City Manager John Szerlag's investigation into a complaint concerning the hiring of Fire Chief Tim Hayes has been concluded with no finding of impropriety.
The city could, however, improve the process it uses to hire people, Szerlag found.
The internal administrative investigation determined that Hayes' credentials for being hired as fire chief were sufficient for him to keep his job and that Hayes' appointment of the department's public information officer, Michael Heeder, was also proper.
The city manager's office was asked to investigate how Hayes was hired after it was alleged that the job opening posted that did not match his resume.
The city hired an outside consultant, Colin Baezinger, to recruit the top candidates for the position. Szerlag approved a generic education requirement for the position.
The city did not have a human resource director at the time, and hadn't had one in several years, Szerlag said, but the description of the job from the department had a more specific education requirement.
"The city can modify the qualifications at any point during the interview process. That said, we do have a problem with the hiring process in the HR department," Szerlag said. "There are many things we want to clear up in the process."

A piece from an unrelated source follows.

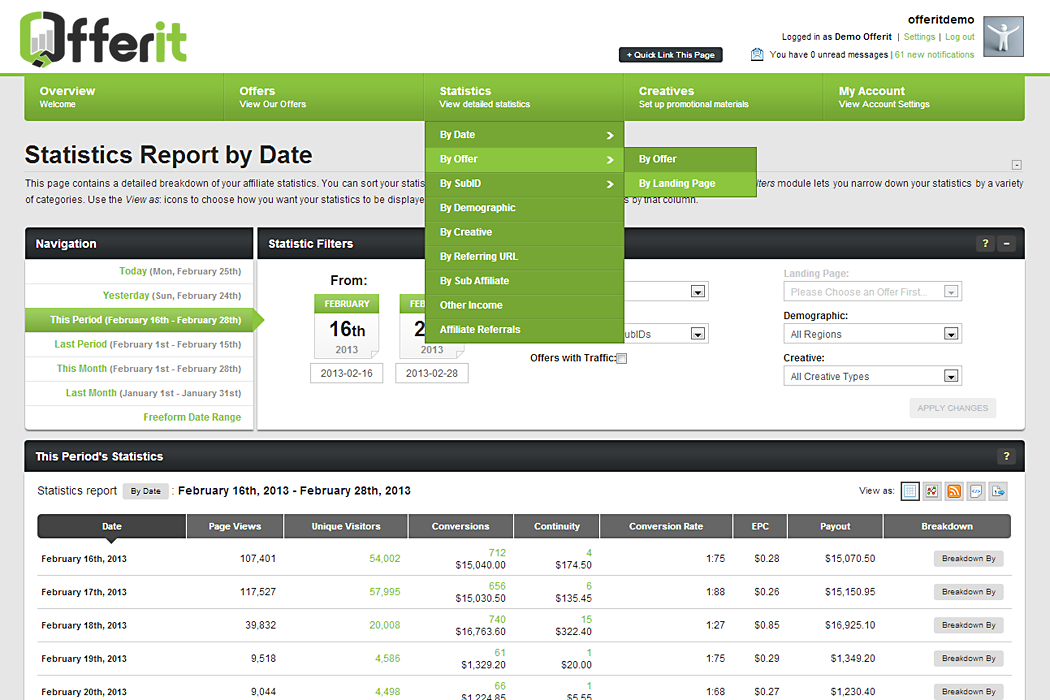Open the RSS feed view
This screenshot has height=700, width=1050.
tap(954, 491)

Szerlag said looking strictly at the qualifications in the job posting, only two of the eight finalists qualified. Using the more generic qualifications, Hayes was qualified.

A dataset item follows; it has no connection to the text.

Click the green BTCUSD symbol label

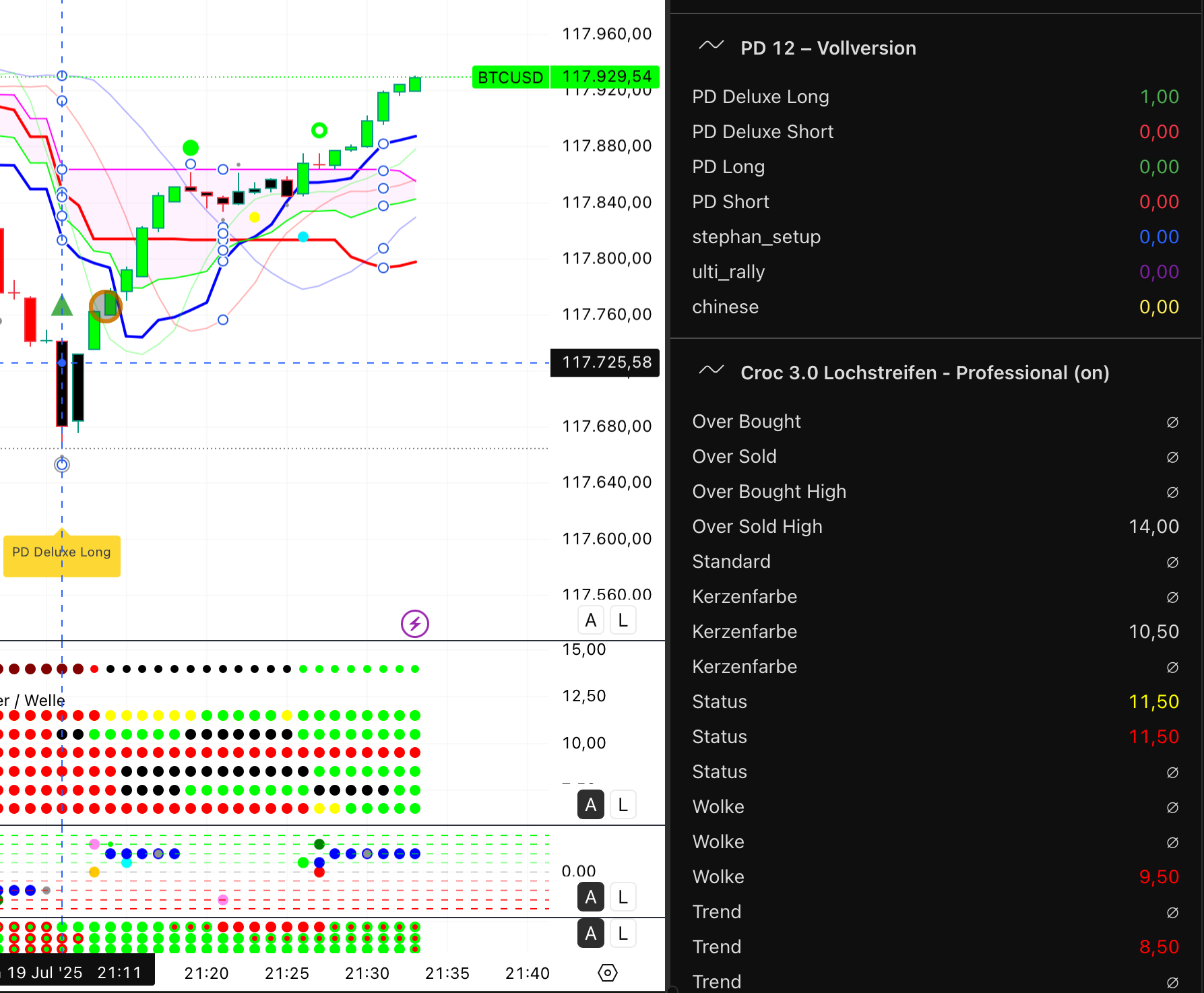tap(510, 77)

"He has a bachelor's degree, the equivalent of a masters in the fire service academy and the fire executive academy," Szerlag said. "He's qualified for the position he holds."

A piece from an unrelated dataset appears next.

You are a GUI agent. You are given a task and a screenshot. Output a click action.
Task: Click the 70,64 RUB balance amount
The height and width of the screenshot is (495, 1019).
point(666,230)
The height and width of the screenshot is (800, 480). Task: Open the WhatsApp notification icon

Szerlag said he investigated Heeder's hiring before asked to through concerns with Hayes knowing the candidate and possibly being part of the panel that was part of the hiring process.
The city's new HR director Lisa Senego was instructed to follow up after Heeder was hired for a higher pay rate than offered. The administrative review concluded Heeder was hired properly, Szerlag said.
"There was an advertisement and candidates interviewed and an offer made. I'm not an expert on matching up dollar amounts with qualifications, but I was advised the pay was commensurate with experience," Szerlag said.
Szerlag added that Hayes should have recused himself from the panel, though he had no problem with employees recruiting qualified people to work for the city.
Senego and city public information officer Connie Barron checked Heeder's qualifications based on industry standards and found he did meet the standards.
Heeder said he was unaware of the first two candidates who turned down the position, but had the opportunity to review their qualifications and they were impressive.
The problem, Heeder said, was that while he doesn't hold a masters degree, the other candidates also lacked in areas.
"My benefit is that the public information and educational aspects I teach at the state level, and with 30 years experience as a firefighter and 13 years as a PIO and community outreach, I possess the education and experience that exceeded the requirements," Heeder said. "The decision to hire me makes me pleased because I'm happy here representing great men and women who have gone too long without the recognition they deserve."
But with all the problems that plagued the process and the way the city's job classifications are structured, Szerlag said the buck stopped with him.
"You can delegate authority, you can't delegate responsibility. I'm responsible for everything," Szerlag said. "But I also delegate accountability and there was an issue with the hiring process which was systemic and goes back several years. All I could do is fix the problem."
Hayes was named to take the helm of the Cape Coral Fire Dept. in April, replacing Bill Van Helden, who retired.
In October, a retired battalion chief claimed Hayes falsified his resume, didn't meet the requirements for the job and hired a buddy over more qualified candidates for the department's PIO position.
On Saturday, Hayes released a statement denouncing those claims. On Monday, he reiterated his qualifications.
"Everything he put in there, I meet all the qualifications. All you have to do is call the fire college because I can be an instructor overnight," Hayes said."Nothing I put down was false."
As far as the Heeder hiring, Hayes said the job was offered to two others, both of whom turned the job down. Another pool of candidates was pulled and Heeder came up, having worked with Hayes in Gainesville.
"He was PIO of the year for the state of Florida last year. He's a stand-up guy. We interviewed five people and he came up first," Hayes said, admitting he told Heeder about the job opening but that's all. "The report speaks for itself."
Heeder, who worked as a subordinate under Hayes when both were in Gainesville, said he initially turned down Hayes' heads-up in the aftermath of receiving that award, saying he was happy to be in Bradford County working in emergency management.
"But it got me thinking. I spent my entire adult life as a firefighter. I missed the camaraderie and the brotherhood and the opportunity to work for a large fire department," Heeder said. "I thought what harm would it do to apply. I was offered the interview, came down and fell in love with the city."
Heeder said he made the right decision, the city made the right decision, and that he plans to work for the city for a very long time.
"Anyone who knows me knows I will put the agency and firefighters ahead of myself. I will continue to do that because as passionate as they are about their jobs, this job is the most satisfying I've worked as an adult and I'm happy to be here and plan on spending a long time here," Heeder said.